• _Your objective_
Copy out the lines below word for word.

-- start of Supplied information --

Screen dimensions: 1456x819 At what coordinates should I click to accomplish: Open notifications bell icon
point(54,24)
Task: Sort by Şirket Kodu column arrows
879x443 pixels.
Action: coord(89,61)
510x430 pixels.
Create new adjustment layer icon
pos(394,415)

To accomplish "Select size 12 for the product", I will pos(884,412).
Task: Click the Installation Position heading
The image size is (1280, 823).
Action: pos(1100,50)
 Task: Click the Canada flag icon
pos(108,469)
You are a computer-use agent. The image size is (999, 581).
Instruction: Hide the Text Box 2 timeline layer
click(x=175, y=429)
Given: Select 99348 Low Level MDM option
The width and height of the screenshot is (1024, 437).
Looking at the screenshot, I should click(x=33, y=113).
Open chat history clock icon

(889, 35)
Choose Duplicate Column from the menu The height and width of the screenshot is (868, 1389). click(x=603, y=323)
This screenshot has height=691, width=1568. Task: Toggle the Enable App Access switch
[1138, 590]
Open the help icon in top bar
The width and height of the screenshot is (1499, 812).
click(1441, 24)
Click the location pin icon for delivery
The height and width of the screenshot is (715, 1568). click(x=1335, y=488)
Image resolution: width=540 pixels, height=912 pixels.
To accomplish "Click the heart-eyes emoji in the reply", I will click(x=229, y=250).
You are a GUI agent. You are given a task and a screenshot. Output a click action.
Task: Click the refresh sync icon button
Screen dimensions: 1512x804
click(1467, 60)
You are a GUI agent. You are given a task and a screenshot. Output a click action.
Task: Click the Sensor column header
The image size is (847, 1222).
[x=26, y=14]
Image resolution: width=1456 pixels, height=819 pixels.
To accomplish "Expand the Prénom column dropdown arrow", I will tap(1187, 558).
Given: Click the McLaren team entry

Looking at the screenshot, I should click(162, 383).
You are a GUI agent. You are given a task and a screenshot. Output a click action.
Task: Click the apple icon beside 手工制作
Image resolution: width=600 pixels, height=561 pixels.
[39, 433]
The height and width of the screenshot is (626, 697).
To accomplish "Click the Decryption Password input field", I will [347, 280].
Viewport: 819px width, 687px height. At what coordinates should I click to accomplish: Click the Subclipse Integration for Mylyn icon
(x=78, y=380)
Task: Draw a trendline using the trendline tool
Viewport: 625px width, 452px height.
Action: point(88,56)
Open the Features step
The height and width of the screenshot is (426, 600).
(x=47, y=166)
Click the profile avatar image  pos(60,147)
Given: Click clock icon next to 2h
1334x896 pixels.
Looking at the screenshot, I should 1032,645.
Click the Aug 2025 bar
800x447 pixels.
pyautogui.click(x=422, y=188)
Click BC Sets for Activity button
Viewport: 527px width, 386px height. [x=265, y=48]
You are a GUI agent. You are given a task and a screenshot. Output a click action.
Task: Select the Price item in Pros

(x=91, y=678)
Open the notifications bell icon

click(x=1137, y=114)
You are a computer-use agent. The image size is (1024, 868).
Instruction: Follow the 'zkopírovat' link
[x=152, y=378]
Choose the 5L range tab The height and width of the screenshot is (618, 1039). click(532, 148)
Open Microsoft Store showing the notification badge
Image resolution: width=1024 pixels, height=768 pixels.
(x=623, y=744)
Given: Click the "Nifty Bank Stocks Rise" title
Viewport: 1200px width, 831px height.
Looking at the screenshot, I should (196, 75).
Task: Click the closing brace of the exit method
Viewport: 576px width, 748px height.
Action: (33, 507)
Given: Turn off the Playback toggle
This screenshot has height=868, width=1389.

-- end of Supplied information --

• _Answer to this task_
Screen dimensions: 1456x819 At what coordinates should I click to accomplish: Open notifications bell icon
point(54,24)
Task: Sort by Şirket Kodu column arrows
879x443 pixels.
Action: coord(89,61)
510x430 pixels.
Create new adjustment layer icon
pos(394,415)

To accomplish "Select size 12 for the product", I will pos(884,412).
Task: Click the Installation Position heading
The image size is (1280, 823).
Action: pos(1100,50)
 Task: Click the Canada flag icon
pos(108,469)
You are a computer-use agent. The image size is (999, 581).
Instruction: Hide the Text Box 2 timeline layer
click(x=175, y=429)
Given: Select 99348 Low Level MDM option
The width and height of the screenshot is (1024, 437).
Looking at the screenshot, I should click(x=33, y=113).
Open chat history clock icon

(889, 35)
Choose Duplicate Column from the menu The height and width of the screenshot is (868, 1389). click(x=603, y=323)
This screenshot has height=691, width=1568. Task: Toggle the Enable App Access switch
[1138, 590]
Open the help icon in top bar
The width and height of the screenshot is (1499, 812).
click(1441, 24)
Click the location pin icon for delivery
The height and width of the screenshot is (715, 1568). click(x=1335, y=488)
Image resolution: width=540 pixels, height=912 pixels.
To accomplish "Click the heart-eyes emoji in the reply", I will click(x=229, y=250).
You are a GUI agent. You are given a task and a screenshot. Output a click action.
Task: Click the refresh sync icon button
Screen dimensions: 1512x804
click(1467, 60)
You are a GUI agent. You are given a task and a screenshot. Output a click action.
Task: Click the Sensor column header
The image size is (847, 1222).
[x=26, y=14]
Image resolution: width=1456 pixels, height=819 pixels.
To accomplish "Expand the Prénom column dropdown arrow", I will tap(1187, 558).
Given: Click the McLaren team entry

Looking at the screenshot, I should click(162, 383).
You are a GUI agent. You are given a task and a screenshot. Output a click action.
Task: Click the apple icon beside 手工制作
Image resolution: width=600 pixels, height=561 pixels.
[39, 433]
The height and width of the screenshot is (626, 697).
To accomplish "Click the Decryption Password input field", I will [347, 280].
Viewport: 819px width, 687px height. At what coordinates should I click to accomplish: Click the Subclipse Integration for Mylyn icon
(x=78, y=380)
Task: Draw a trendline using the trendline tool
Viewport: 625px width, 452px height.
Action: point(88,56)
Open the Features step
The height and width of the screenshot is (426, 600).
(x=47, y=166)
Click the profile avatar image  pos(60,147)
Given: Click clock icon next to 2h
1334x896 pixels.
Looking at the screenshot, I should 1032,645.
Click the Aug 2025 bar
800x447 pixels.
pyautogui.click(x=422, y=188)
Click BC Sets for Activity button
Viewport: 527px width, 386px height. [x=265, y=48]
You are a GUI agent. You are given a task and a screenshot. Output a click action.
Task: Select the Price item in Pros

(x=91, y=678)
Open the notifications bell icon

click(x=1137, y=114)
You are a computer-use agent. The image size is (1024, 868).
Instruction: Follow the 'zkopírovat' link
[x=152, y=378]
Choose the 5L range tab The height and width of the screenshot is (618, 1039). click(532, 148)
Open Microsoft Store showing the notification badge
Image resolution: width=1024 pixels, height=768 pixels.
(x=623, y=744)
Given: Click the "Nifty Bank Stocks Rise" title
Viewport: 1200px width, 831px height.
Looking at the screenshot, I should (196, 75).
Task: Click the closing brace of the exit method
Viewport: 576px width, 748px height.
Action: (33, 507)
Given: Turn off the Playback toggle
This screenshot has height=868, width=1389.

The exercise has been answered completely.